長い期間をかけることでリスクコントロールがしやすく、初心者でも安心して投資をすることが出来る長期投資。2024年から新NISA制度の導入もあり、運用できる商品の幅も広がりを見せています。その一方で、「話題になっているけど正直よくわからない・・・」という方も実は多いのではないでしょうか。

そこで今回は、長期投資のプロである澤上龍さん(さわかみ投信株式会社・代表取締役社長)の最新刊『理想の投資と結婚する方法』から、【前編】新NISA前に知っておきたい「長期投資の心構え」に続き、新NISAを推す国の狙いについて解説いただきます。

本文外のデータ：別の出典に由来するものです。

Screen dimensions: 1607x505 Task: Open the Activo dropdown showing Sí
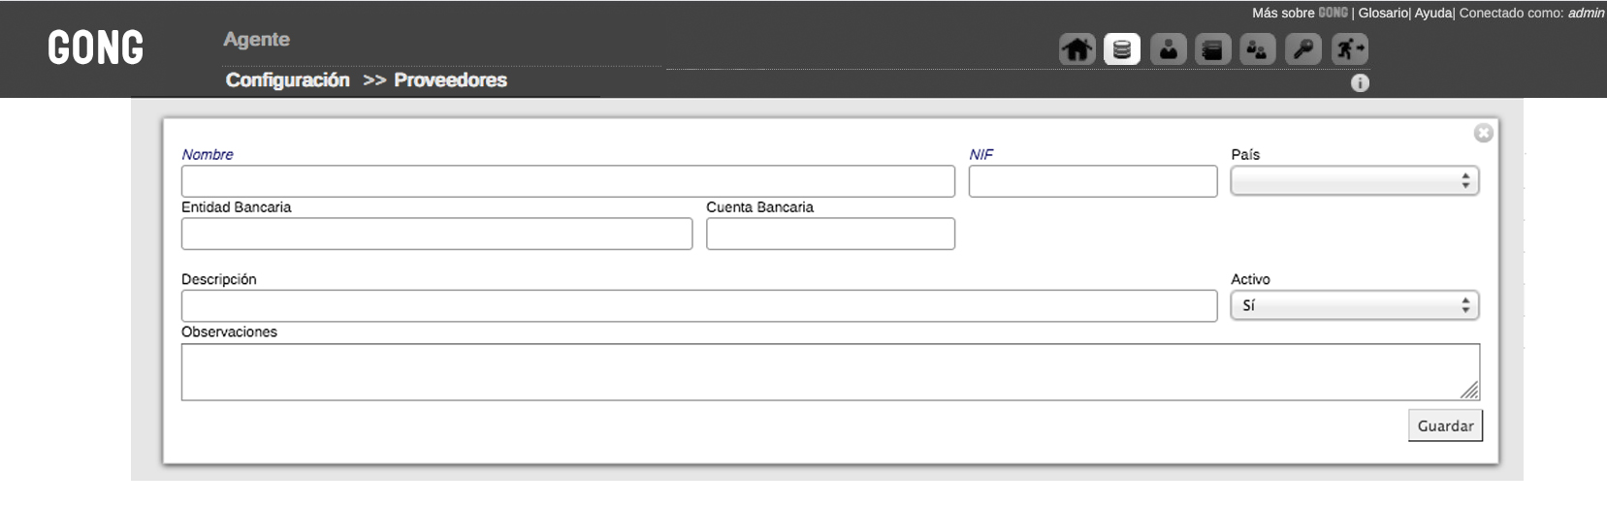tap(1355, 305)
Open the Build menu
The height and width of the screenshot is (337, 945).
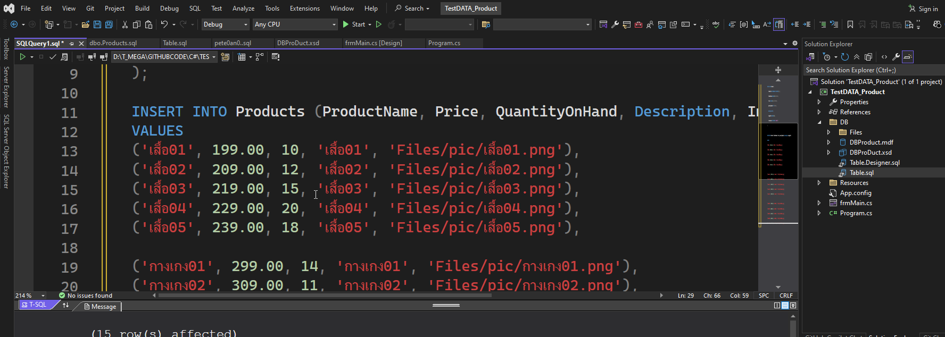click(x=142, y=9)
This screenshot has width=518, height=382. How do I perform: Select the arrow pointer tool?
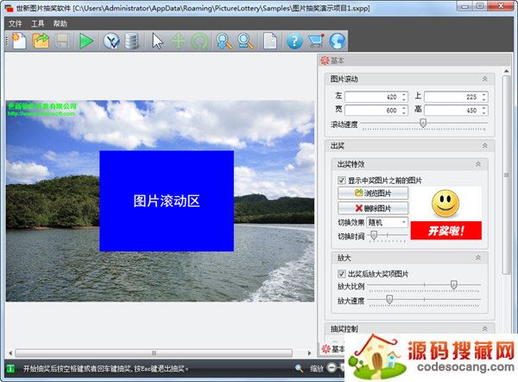(157, 41)
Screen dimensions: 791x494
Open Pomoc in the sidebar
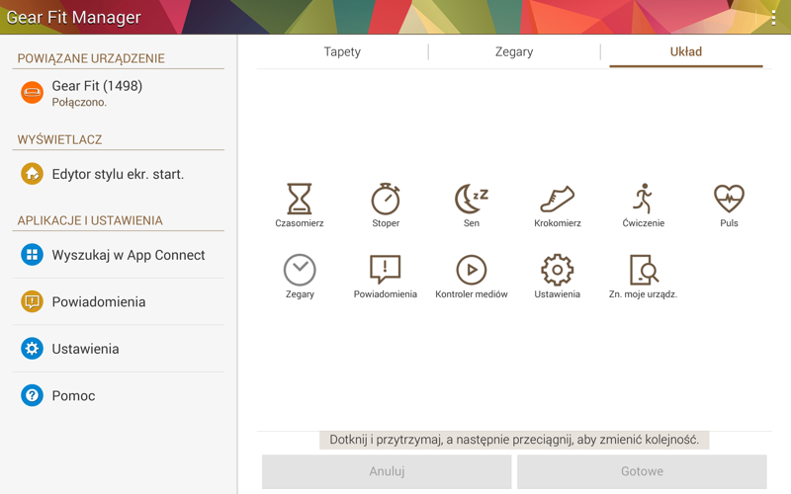(x=73, y=395)
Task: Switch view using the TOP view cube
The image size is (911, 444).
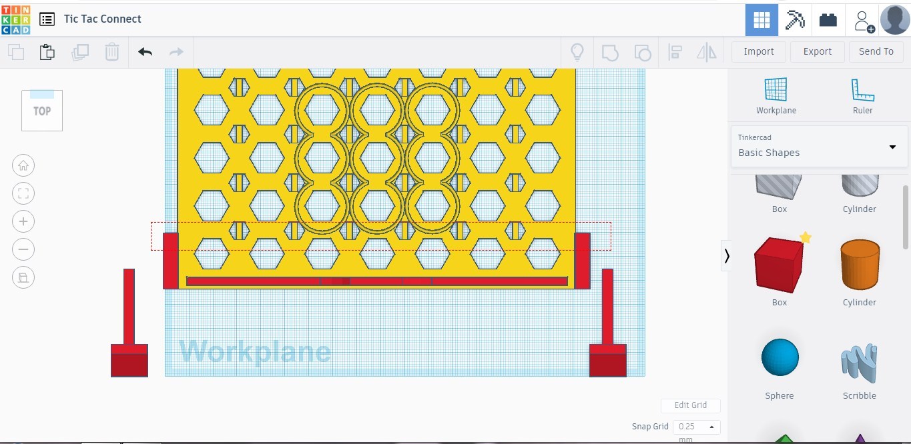Action: [x=41, y=111]
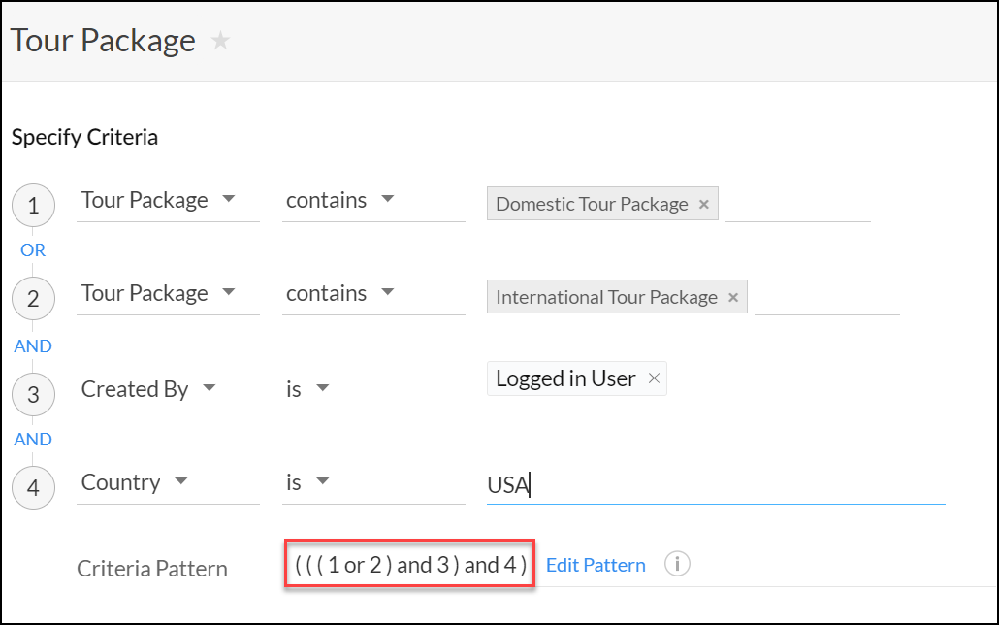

節約だけでは1,000万円。投資すれば3,000~4,000万円!

22歳、入社と同時に月収の5%を貯金したとしたら、60歳の定年までに一体どれくらい貯まるものなのか? 実は以前、試算したことがあるんです。
国税庁『2021(令和3)年民間給与実態統計調査結果』によると、日本人の給与所得の平均は443万円ほど。それを前提に毎月の給料の5%をずーっと貯金したとしたら……。どれくらい貯まると思います? 意外や意外、たった1,000万円ほどしか貯まらないんです。月収の5%の貯金を、40年近く続けてですよ!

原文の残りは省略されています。